» PROMPT: Of the entries below, return only those lines from the line with "Given: Click the 预测票房 2447.3万 figure" to the line with "The height and", exactly, both included.

» SUPPLIED MATERIAL:
____________

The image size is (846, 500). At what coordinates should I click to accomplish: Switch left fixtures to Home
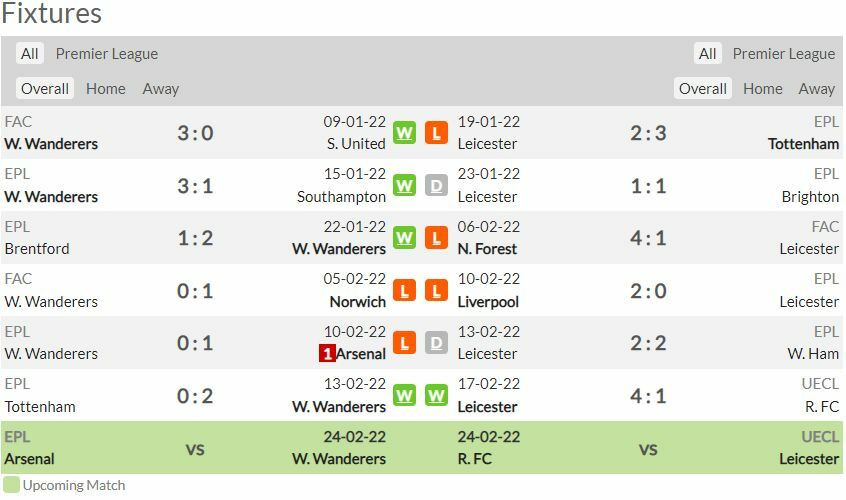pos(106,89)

____________

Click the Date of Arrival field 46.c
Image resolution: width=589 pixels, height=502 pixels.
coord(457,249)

____________

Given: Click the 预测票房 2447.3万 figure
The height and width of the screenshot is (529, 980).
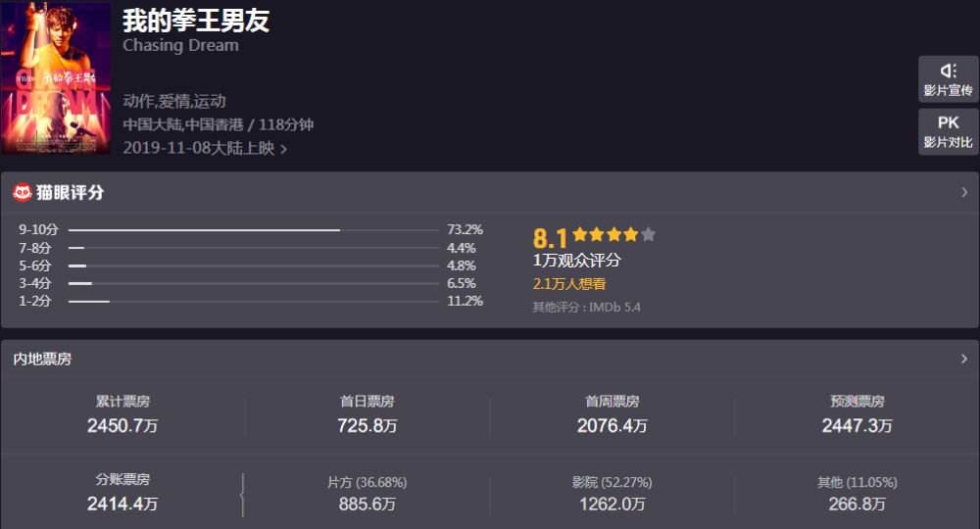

____________

» SOLVED PROBLEM:
Given: Click the 预测票房 2447.3万 figure
The height and width of the screenshot is (529, 980).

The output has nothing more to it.